The question surprised her. “The metal. We have our own god. We call him Skance.”

“A god, not the God?”

“A lesser, trickier god, but ours alone. We’re different from everyone else.”

“The Pastfinders seem like the different ones to me. All of you are so different from each other.”

She could understand why he saw it that way, but she knew better. Skance’s children were the true aliens wherever they went, even among Pastfinders. She steeled herself for more questions to affirm, deny or evade. But he seemed exhausted—as well he might be if all day he’d been fighting memories of a devastated city.

“Feels good not to hurt. Feels good to touch you,” he murmured sleepily.

She kissed the side of his face. His breath slowed. Her flashlight came on and went off, electrons improbably jumping a gap in the circuit, light splashing the shoes he’d placed by the tent flap ready to pull on, the good habit of a field scientist. She put the flashlight in the inside pocket of her jacket in case it did that again.

“Quicksilver?” he asked in the dark.

“Yes, I answer to that too. Traveler names are meant to translate into other tongues and dialects.”

He nodded and dozed off again.

She remembered something vital about her psychic alchemy, the psychalchemy of her people, Skance’s often disruptive gift. Being in love ramps psychalchemy up. Haze was likely to see more of it, she realized. She just hoped it wouldn’t trigger more of the memories already troubling him.

That he’d been underground that day in Strata, asleep, and not above ground awake, had been hugely consequential luck. Some people took luck for granted, but most—and in particular, intelligent and analytical people like Haze—realized how capricious it could be. Realizing what had fallen out of the sky while he slept surely had to have traumatized him then. And now it had come back—most likely triggered by the falling scaffold yesterday.

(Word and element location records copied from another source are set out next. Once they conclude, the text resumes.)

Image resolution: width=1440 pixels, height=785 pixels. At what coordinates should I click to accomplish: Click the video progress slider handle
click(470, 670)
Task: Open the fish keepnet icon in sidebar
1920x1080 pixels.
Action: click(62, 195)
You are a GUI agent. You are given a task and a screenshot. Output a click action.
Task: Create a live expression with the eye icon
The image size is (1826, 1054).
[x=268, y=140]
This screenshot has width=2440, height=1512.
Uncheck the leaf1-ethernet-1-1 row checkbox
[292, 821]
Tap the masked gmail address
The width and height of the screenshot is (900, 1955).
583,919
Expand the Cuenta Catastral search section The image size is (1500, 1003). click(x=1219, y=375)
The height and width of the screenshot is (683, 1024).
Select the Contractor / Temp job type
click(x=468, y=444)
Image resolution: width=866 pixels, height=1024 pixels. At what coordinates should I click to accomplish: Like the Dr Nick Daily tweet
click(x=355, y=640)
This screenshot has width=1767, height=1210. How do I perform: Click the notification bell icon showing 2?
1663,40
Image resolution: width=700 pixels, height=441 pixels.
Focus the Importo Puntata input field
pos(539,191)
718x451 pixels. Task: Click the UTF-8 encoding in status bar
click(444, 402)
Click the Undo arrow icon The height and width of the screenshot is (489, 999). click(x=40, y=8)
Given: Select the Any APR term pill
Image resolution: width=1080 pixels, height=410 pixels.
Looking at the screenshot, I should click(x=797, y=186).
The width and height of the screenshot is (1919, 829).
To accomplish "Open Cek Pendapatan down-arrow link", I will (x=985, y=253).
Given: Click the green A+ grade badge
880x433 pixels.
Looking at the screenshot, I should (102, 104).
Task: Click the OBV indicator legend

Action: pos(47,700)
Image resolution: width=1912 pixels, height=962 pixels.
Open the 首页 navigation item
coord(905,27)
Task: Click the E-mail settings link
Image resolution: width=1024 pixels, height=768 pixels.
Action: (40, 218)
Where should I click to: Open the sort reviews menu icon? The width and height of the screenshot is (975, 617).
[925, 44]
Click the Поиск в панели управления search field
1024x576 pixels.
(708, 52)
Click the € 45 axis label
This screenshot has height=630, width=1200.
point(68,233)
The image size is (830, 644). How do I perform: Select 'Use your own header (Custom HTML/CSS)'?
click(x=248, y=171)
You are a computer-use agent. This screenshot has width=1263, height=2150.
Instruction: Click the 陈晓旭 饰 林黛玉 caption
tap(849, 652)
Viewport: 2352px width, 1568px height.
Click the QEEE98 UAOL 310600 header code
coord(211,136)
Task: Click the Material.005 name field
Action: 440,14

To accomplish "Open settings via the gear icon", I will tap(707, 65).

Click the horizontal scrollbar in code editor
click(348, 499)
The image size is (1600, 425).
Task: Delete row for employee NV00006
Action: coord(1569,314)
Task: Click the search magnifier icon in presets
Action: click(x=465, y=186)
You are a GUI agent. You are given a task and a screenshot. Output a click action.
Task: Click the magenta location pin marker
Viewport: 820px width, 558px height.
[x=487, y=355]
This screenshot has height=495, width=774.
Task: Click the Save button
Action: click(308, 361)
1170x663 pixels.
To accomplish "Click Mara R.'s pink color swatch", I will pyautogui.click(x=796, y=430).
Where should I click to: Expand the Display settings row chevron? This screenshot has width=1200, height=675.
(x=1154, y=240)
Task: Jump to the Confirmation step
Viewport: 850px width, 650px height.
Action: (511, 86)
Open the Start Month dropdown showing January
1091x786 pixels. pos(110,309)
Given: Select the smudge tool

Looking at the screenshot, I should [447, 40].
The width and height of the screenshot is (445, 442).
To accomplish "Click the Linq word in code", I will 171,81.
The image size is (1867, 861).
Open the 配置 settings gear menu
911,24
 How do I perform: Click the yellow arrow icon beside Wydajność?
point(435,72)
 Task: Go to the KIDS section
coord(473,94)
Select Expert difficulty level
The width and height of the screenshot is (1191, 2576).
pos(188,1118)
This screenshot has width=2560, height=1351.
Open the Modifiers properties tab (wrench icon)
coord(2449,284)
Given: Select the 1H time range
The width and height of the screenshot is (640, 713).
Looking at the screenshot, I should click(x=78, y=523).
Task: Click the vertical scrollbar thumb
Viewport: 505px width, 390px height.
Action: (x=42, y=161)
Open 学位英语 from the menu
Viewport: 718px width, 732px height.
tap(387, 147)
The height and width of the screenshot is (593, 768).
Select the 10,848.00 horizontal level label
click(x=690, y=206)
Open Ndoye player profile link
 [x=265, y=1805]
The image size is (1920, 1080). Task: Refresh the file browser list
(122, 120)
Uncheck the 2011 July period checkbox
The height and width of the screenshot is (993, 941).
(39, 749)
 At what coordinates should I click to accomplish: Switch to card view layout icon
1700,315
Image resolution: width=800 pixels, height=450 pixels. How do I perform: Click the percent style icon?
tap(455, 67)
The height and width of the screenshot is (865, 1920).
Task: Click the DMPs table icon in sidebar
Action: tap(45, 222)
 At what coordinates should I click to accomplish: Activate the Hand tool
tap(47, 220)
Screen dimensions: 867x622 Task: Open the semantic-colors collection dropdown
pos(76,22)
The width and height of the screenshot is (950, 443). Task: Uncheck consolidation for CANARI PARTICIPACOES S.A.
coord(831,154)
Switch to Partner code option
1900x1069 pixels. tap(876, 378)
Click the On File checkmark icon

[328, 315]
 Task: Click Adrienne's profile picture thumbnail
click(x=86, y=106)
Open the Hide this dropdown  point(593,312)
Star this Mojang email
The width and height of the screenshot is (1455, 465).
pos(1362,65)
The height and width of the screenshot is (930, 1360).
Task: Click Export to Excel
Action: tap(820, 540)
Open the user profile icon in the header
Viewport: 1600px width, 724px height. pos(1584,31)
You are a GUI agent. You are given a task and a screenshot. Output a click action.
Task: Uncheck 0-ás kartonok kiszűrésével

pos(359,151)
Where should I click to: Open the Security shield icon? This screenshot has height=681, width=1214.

Which was her fault. It had been lucky for the Pastfinders, but unlucky for Haze. She grimaced in the dark. Even contented people didn’t always like to be reminded how a little luck could make a decisive difference.

The psychalchemy of her people was always unintentional: that was the important thing to say to outsiders. It was not, however, quite true. Under certain rare circumstances, psychalchemy could be willed. One of those circumstances was at the end of the death road—at death’s door. She hoped not to be there for some time to come.